# start of Material for this exercise
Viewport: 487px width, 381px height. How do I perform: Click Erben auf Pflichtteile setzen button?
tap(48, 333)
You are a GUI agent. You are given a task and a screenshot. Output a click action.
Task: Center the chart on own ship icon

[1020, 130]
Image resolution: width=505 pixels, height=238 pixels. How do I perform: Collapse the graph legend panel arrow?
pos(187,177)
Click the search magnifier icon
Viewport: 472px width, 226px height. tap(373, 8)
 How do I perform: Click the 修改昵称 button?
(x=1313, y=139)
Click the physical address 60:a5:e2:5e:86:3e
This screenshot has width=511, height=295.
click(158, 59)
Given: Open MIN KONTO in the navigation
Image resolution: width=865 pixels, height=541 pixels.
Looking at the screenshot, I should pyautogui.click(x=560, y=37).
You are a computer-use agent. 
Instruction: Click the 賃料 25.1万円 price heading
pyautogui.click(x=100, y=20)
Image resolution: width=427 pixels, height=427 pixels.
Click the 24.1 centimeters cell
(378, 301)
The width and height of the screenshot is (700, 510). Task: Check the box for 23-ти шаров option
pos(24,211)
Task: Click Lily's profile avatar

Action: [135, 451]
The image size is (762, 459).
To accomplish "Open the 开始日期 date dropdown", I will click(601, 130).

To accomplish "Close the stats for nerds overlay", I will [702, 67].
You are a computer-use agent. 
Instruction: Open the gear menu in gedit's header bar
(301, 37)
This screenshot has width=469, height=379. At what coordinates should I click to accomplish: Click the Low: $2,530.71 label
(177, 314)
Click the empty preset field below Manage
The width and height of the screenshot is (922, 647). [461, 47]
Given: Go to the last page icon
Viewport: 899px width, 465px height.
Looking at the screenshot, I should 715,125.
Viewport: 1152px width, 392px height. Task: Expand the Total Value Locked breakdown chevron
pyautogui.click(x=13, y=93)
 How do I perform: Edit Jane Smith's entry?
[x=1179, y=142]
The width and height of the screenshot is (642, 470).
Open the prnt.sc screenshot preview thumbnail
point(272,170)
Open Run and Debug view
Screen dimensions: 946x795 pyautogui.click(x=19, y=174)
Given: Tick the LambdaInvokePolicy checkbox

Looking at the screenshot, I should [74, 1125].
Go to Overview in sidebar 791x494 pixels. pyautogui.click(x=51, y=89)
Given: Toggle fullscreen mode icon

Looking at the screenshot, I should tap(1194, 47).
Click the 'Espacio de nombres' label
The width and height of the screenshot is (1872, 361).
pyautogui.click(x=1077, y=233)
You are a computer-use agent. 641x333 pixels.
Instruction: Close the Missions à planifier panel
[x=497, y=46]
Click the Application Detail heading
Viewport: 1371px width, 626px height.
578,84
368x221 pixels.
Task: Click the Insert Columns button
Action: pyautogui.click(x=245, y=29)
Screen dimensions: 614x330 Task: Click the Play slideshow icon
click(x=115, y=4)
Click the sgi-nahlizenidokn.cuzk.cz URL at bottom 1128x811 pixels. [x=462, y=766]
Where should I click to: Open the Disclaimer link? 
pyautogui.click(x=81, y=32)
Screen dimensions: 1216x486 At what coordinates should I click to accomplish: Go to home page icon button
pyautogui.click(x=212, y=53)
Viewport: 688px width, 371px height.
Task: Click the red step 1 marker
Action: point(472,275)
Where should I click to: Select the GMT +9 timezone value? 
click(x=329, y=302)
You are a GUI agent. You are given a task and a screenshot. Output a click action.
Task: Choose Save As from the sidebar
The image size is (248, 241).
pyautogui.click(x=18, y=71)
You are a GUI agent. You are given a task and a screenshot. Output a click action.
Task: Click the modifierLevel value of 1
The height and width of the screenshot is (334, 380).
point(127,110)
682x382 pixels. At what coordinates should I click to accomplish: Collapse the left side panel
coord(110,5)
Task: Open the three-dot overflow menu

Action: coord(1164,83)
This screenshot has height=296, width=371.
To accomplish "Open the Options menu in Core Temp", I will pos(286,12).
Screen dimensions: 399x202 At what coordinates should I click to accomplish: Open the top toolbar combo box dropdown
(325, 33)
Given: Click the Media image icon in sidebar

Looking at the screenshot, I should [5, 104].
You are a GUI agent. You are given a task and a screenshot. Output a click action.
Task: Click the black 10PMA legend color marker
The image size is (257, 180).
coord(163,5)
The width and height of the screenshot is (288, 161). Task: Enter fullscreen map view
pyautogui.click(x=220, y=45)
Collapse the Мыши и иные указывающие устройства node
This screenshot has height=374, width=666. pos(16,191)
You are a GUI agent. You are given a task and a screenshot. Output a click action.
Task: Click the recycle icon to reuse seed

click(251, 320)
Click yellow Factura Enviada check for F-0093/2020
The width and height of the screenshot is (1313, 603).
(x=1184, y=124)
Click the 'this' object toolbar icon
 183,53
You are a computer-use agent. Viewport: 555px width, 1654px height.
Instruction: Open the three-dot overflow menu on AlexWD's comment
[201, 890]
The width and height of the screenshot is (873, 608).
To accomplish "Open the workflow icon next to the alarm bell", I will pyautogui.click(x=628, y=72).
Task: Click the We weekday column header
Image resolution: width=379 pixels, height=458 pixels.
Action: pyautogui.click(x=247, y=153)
# end of Material for this exercise
** Task description **
Rewrite the listing above, replacing every instance of "How do I perform" with "How can I carry out" and leaving everything else unchanged.

** The answer **
Viewport: 487px width, 381px height. How can I carry out: Click Erben auf Pflichtteile setzen button?
tap(48, 333)
You are a GUI agent. You are given a task and a screenshot. Output a click action.
Task: Center the chart on own ship icon

[1020, 130]
Image resolution: width=505 pixels, height=238 pixels. How can I carry out: Collapse the graph legend panel arrow?
pos(187,177)
Click the search magnifier icon
Viewport: 472px width, 226px height. tap(373, 8)
 How can I carry out: Click the 修改昵称 button?
(x=1313, y=139)
Click the physical address 60:a5:e2:5e:86:3e
This screenshot has width=511, height=295.
click(158, 59)
Given: Open MIN KONTO in the navigation
Image resolution: width=865 pixels, height=541 pixels.
Looking at the screenshot, I should pyautogui.click(x=560, y=37).
You are a computer-use agent. 
Instruction: Click the 賃料 25.1万円 price heading
pyautogui.click(x=100, y=20)
Image resolution: width=427 pixels, height=427 pixels.
Click the 24.1 centimeters cell
(378, 301)
The width and height of the screenshot is (700, 510). Task: Check the box for 23-ти шаров option
pos(24,211)
Task: Click Lily's profile avatar

Action: [135, 451]
The image size is (762, 459).
To accomplish "Open the 开始日期 date dropdown", I will click(601, 130).

To accomplish "Close the stats for nerds overlay", I will [702, 67].
You are a computer-use agent. 
Instruction: Open the gear menu in gedit's header bar
(301, 37)
This screenshot has width=469, height=379. At what coordinates should I click to accomplish: Click the Low: $2,530.71 label
(177, 314)
Click the empty preset field below Manage
The width and height of the screenshot is (922, 647). [461, 47]
Given: Go to the last page icon
Viewport: 899px width, 465px height.
Looking at the screenshot, I should 715,125.
Viewport: 1152px width, 392px height. Task: Expand the Total Value Locked breakdown chevron
pyautogui.click(x=13, y=93)
 How can I carry out: Edit Jane Smith's entry?
[x=1179, y=142]
The width and height of the screenshot is (642, 470).
Open the prnt.sc screenshot preview thumbnail
point(272,170)
Open Run and Debug view
Screen dimensions: 946x795 pyautogui.click(x=19, y=174)
Given: Tick the LambdaInvokePolicy checkbox

Looking at the screenshot, I should [74, 1125].
Go to Overview in sidebar 791x494 pixels. pyautogui.click(x=51, y=89)
Given: Toggle fullscreen mode icon

Looking at the screenshot, I should tap(1194, 47).
Click the 'Espacio de nombres' label
The width and height of the screenshot is (1872, 361).
pyautogui.click(x=1077, y=233)
You are a computer-use agent. 641x333 pixels.
Instruction: Close the Missions à planifier panel
[x=497, y=46]
Click the Application Detail heading
Viewport: 1371px width, 626px height.
578,84
368x221 pixels.
Task: Click the Insert Columns button
Action: pyautogui.click(x=245, y=29)
Screen dimensions: 614x330 Task: Click the Play slideshow icon
click(x=115, y=4)
Click the sgi-nahlizenidokn.cuzk.cz URL at bottom 1128x811 pixels. [x=462, y=766]
Where should I click to: Open the Disclaimer link? 
pyautogui.click(x=81, y=32)
Screen dimensions: 1216x486 At what coordinates should I click to accomplish: Go to home page icon button
pyautogui.click(x=212, y=53)
Viewport: 688px width, 371px height.
Task: Click the red step 1 marker
Action: point(472,275)
Where should I click to: Select the GMT +9 timezone value? 
click(x=329, y=302)
You are a GUI agent. You are given a task and a screenshot. Output a click action.
Task: Choose Save As from the sidebar
The image size is (248, 241).
pyautogui.click(x=18, y=71)
You are a GUI agent. You are given a task and a screenshot. Output a click action.
Task: Click the modifierLevel value of 1
The height and width of the screenshot is (334, 380).
point(127,110)
682x382 pixels. At what coordinates should I click to accomplish: Collapse the left side panel
coord(110,5)
Task: Open the three-dot overflow menu

Action: coord(1164,83)
This screenshot has height=296, width=371.
To accomplish "Open the Options menu in Core Temp", I will pos(286,12).
Screen dimensions: 399x202 At what coordinates should I click to accomplish: Open the top toolbar combo box dropdown
(325, 33)
Given: Click the Media image icon in sidebar

Looking at the screenshot, I should [5, 104].
You are a GUI agent. You are given a task and a screenshot. Output a click action.
Task: Click the black 10PMA legend color marker
The image size is (257, 180).
coord(163,5)
The width and height of the screenshot is (288, 161). Task: Enter fullscreen map view
pyautogui.click(x=220, y=45)
Collapse the Мыши и иные указывающие устройства node
This screenshot has height=374, width=666. pos(16,191)
You are a GUI agent. You are given a task and a screenshot. Output a click action.
Task: Click the recycle icon to reuse seed

click(251, 320)
Click yellow Factura Enviada check for F-0093/2020
The width and height of the screenshot is (1313, 603).
(x=1184, y=124)
Click the 'this' object toolbar icon
 183,53
You are a computer-use agent. Viewport: 555px width, 1654px height.
Instruction: Open the three-dot overflow menu on AlexWD's comment
[201, 890]
The width and height of the screenshot is (873, 608).
To accomplish "Open the workflow icon next to the alarm bell", I will pyautogui.click(x=628, y=72).
Task: Click the We weekday column header
Image resolution: width=379 pixels, height=458 pixels.
Action: pyautogui.click(x=247, y=153)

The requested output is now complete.